In TwinCAT 3 ist das alles noch mehr einfach. Die Entwicklungsumgebung selbst generiert ein 7 Tagen Demo Lizenz für jedes Unterteil welches noch nicht registriert ist, auch für das Target Gerät, auch für Funktionen ohne zuzätzliche Schritten (z.B. CX1020 mit ein TwinCAT 3 Laufzeit und OPC-UA). Nach 7 Tagen brauchen sie manuel wieder ein neue Lizenz zu generieren. Für Testaufbau und Studenten solltet das so immer reichen und ist kostenlos.


----------



## Paule (25 September 2012)

Sobald die Piratenpartei an der Macht ist, wird dieser Thread vermutlich geschlossen.


----------



## rostiger Nagel (25 September 2012)

Paule schrieb:


> Sobald die Piratenpartei an der Macht ist, wird dieser Thread vermutlich geschlossen.



Neh glaube ich nicht, die ändern ja gerade auch ihr Parteiprogramm http://www.sps-forum.de/showthread.php/1322-Fun-zum-Feierabend?p=404103#post404103


----------



## Paule (25 September 2012)

rostiger Nagel schrieb:


> Neh glaube ich nicht, die ändern ja gerade auch ihr Parteiprogramm http://www.sps-forum.de/showthread.php/1322-Fun-zum-Feierabend?p=404103#post404103


Hmmm, stimmt!
Eigentlich ist es schon erstaunlich das Politiker nie lernen: Nationalsozialismus gehört nicht in den Sprachgebrauch eines Politikers. 
Das hat schon viele zu Fall, oder sehr schlechte Publicity eingebracht.
Aber diese junge Dame "fällt" ja gleich das Programm der ganzen Partei. 

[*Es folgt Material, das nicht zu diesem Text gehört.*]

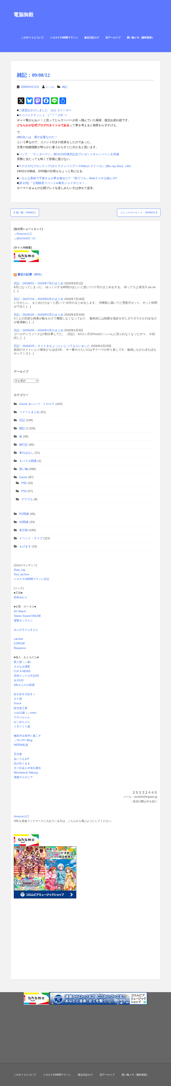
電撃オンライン (23, 620)
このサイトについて (32, 37)
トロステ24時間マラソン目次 (31, 579)
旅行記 (23, 444)
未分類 (23, 530)
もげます (25, 546)
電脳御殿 (24, 14)
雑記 (64, 86)
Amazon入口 (24, 233)
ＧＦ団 (18, 698)
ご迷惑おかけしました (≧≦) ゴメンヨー (45, 110)
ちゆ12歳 (19, 712)
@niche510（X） (26, 238)
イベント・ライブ (31, 538)
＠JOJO (19, 680)
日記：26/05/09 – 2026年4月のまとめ (38, 330)
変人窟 (18, 662)
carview (18, 638)
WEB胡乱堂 (21, 744)
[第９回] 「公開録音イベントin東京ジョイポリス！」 (53, 183)
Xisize (17, 703)
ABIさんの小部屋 (24, 685)
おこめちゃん (22, 721)
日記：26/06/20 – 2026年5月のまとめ (38, 314)
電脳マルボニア (23, 777)
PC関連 (24, 513)
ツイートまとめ (29, 412)
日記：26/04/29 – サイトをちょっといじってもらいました (52, 346)
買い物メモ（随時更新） (140, 37)
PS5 (24, 483)
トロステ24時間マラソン (64, 37)
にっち (50, 86)
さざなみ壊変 (22, 666)
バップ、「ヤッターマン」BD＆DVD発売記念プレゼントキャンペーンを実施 (69, 154)
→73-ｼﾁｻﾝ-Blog (23, 740)
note (32, 712)
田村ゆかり (20, 597)
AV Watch (20, 611)
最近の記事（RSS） (30, 274)
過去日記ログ (91, 37)
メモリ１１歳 (22, 726)
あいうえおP (21, 758)
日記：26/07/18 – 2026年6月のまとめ (38, 299)
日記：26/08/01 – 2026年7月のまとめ (38, 283)
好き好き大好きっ (24, 694)
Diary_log (19, 569)
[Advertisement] (40, 945)
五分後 (18, 754)
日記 (22, 420)
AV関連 (24, 522)
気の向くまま (22, 763)
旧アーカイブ (113, 37)
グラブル (27, 499)
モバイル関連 (28, 460)
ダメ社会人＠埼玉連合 (27, 768)
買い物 (23, 469)
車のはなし (26, 452)
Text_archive (21, 574)
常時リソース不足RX (26, 675)
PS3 (24, 491)
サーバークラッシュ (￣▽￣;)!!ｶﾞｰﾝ (43, 115)
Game (23, 477)
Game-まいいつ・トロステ (37, 404)
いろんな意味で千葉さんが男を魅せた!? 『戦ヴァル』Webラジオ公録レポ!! (68, 178)
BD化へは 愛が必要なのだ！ (38, 137)
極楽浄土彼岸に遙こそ (27, 735)
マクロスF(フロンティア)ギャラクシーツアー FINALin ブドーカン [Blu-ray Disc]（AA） (76, 166)
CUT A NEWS (22, 671)
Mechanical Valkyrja (26, 772)
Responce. (20, 648)
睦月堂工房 (20, 708)
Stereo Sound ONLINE (27, 615)
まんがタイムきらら (26, 629)
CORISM (19, 643)
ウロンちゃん (22, 717)
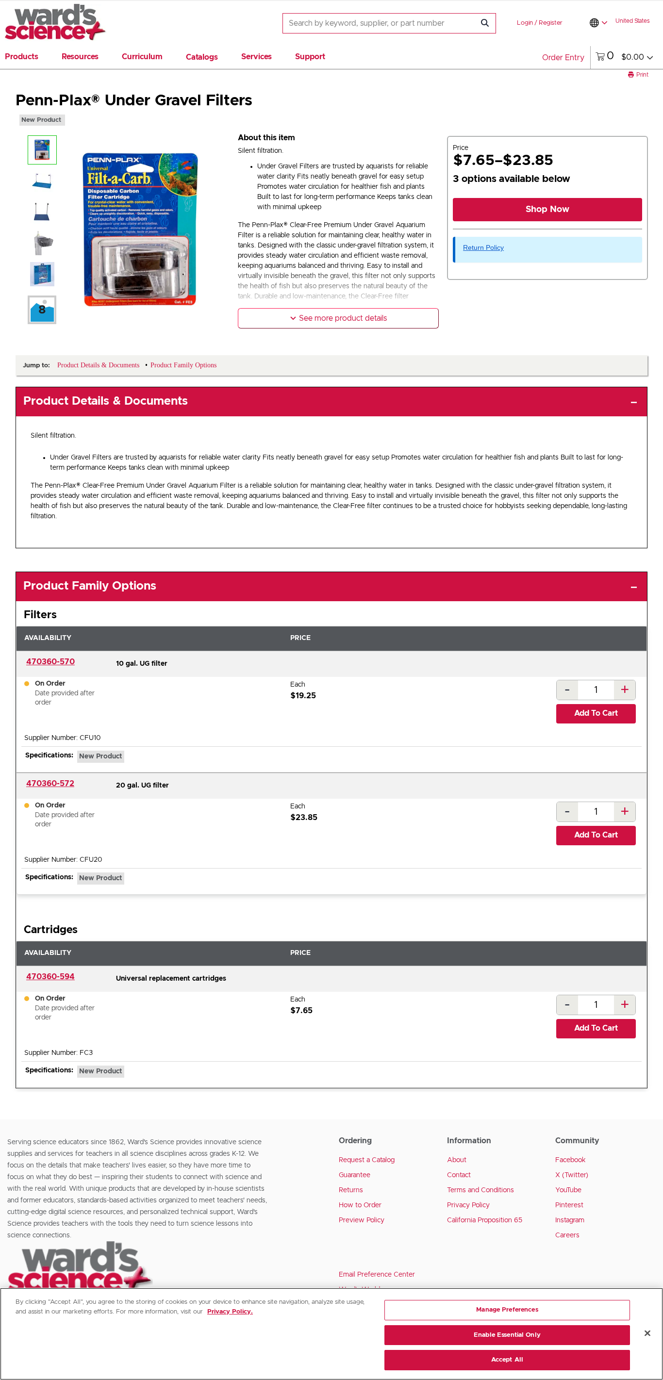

Nachtrag: Natürlich hat Sie jetzt nichts über den Nationalsozialismus gesagt.
Es war nur ein Beispiel das auch sehr viele Politiker nützen um den Kopf ein mal in die Schlinge zu bekommen.
Nervenkitzel oder warum auch immer.


----------



## KingHelmer (30 Oktober 2012)

> So ich gebe zu, in der Firma arbeite ich mit gekaufter Software, zu Hause mit Cracks



Genauso ist es bei mir auch.
Ich denke auch, dass so etwas keinem Softwarehersteller der Welt schadet. Welcher Hersteller rechnet bitte damit, dass "kleine Leute" für zu Hause eine Lizenz für 16000 € kauft (Solidworks, Revit, eplan usw usw.).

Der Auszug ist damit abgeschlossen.